FTC accuses Florida agency of selling $100M in fraudulent insurance plans
A federal judge has temporarily shut down Florida-based company Simple Health Plans after the Federal Trade Commission accused the agency of collecting more than $100 million in fraudulent insurance payments and leaving its enrollees with thousands of dollars in medical debt.
Simple Health’s services were suspended at the request of the FTC, according to a statement, and will remain on hold until the case is resolved. Complaints have been filed against the company, its owner, Steven J. Dorfman, and five other entities related to the parent corporation.

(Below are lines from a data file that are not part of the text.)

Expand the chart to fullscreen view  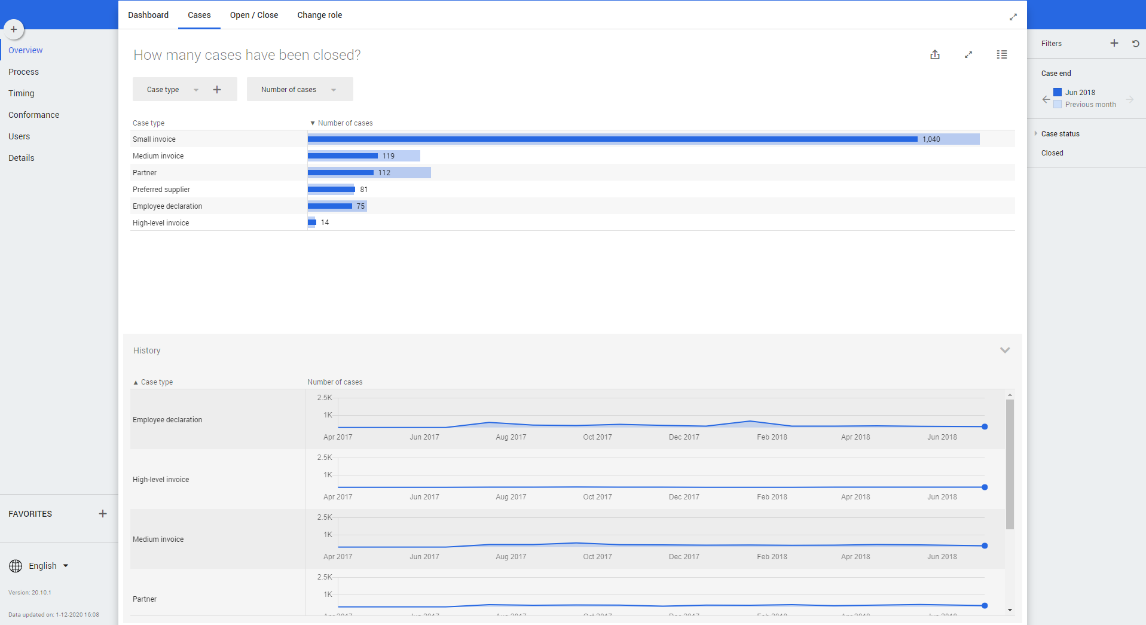click(968, 55)
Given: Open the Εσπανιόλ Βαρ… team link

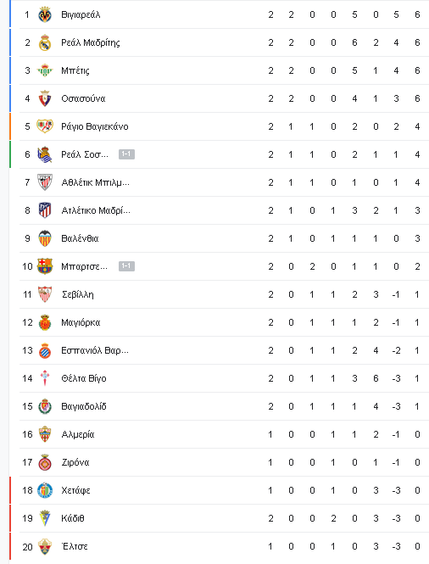Looking at the screenshot, I should [x=95, y=350].
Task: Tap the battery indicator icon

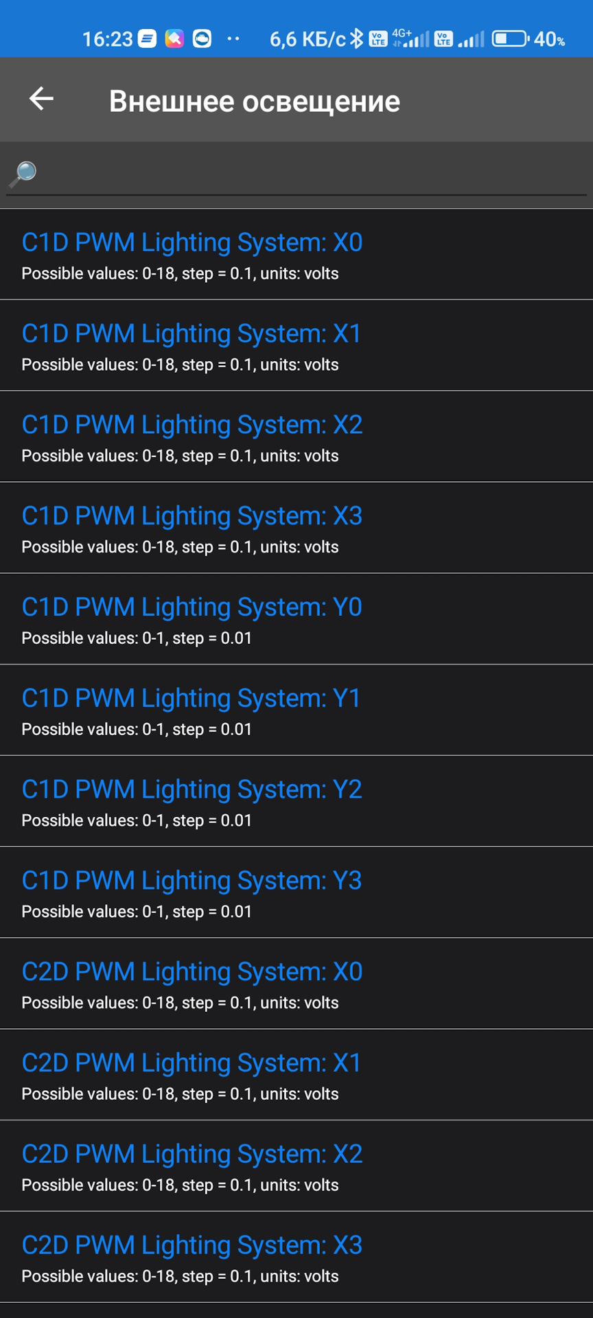Action: coord(510,38)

FTC officials said Simple Health posed as an insurance agency, misleading customers into thinking they were buying “comprehensive health insurance that would cover pre-existing medical conditions, prescription drugs, primary and specialty care treatment, inpatient and emergency hospital care, surgical procedures and medical and laboratory testing.” Instead, through reportedly fraudulent sites like www.trumpcarequotes.com and www.simplemedicareplans.com, telemarketers posing as insurance agents offered consumers “PPO plans” that were actually medical discount programs or extremely limited benefit programs.
As a result, enrollees who were paying up to $500 per month for those plans were met with resistance when they tried to actually use their insurance.

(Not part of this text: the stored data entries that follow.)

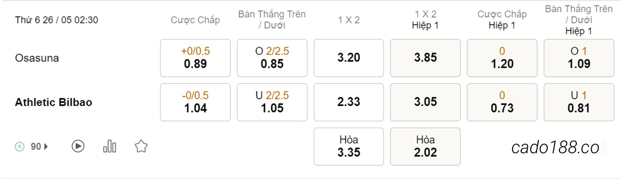Pick Over 2/2.5 goals at 0.85
The image size is (622, 180).
point(272,58)
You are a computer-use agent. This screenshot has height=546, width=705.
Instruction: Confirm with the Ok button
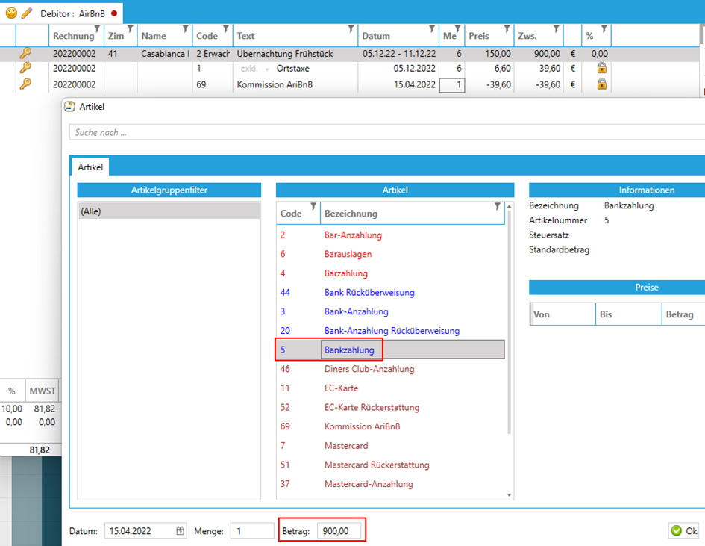pos(685,531)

“Many consumers were misled into thinking they had purchased comprehensive health insurance, but when they needed to rely on that insurance, they learned they had none of the promised benefits,” Andrew Smith, director of the FTC’s Bureau of Consumer Protection, said in a statement. “The plans defendants were selling are not health insurance and they aren’t a substitute for health insurance. Get the details in writing and take your time before signing up for any of these plans.”
Smith said Simple Health collected consumers through a network of lead generation websites that boasted false claims and partnerships, often using well-known logos like those of the AARP or Blue Cross Blue Shield to leverage credibility. To enroll in a plan, customers paid what they believed to be a one-time enrollment fee of between $60 and $175, and monthly premiums ran from $40 to $500.
According to the FTC, customers were also often led to believe their plans would come without any copays or deductibles.
In reality, the typical Simple Health plan provides no coverage for prescription drugs or pre-existing conditions, caps physician visits at three per year and covers a maximum of $100 per day of hospitalization. Using those numbers, the maximum benefit a patient could incur from the plan is $3,200, and that’s only if they were hospitalized for 30 days over the course of the year.
The defendants have been charged with violating the FTC Act and the FTC’s Telemarketing Sales Rule. A preliminary injunction hearing is slated for Nov. 14.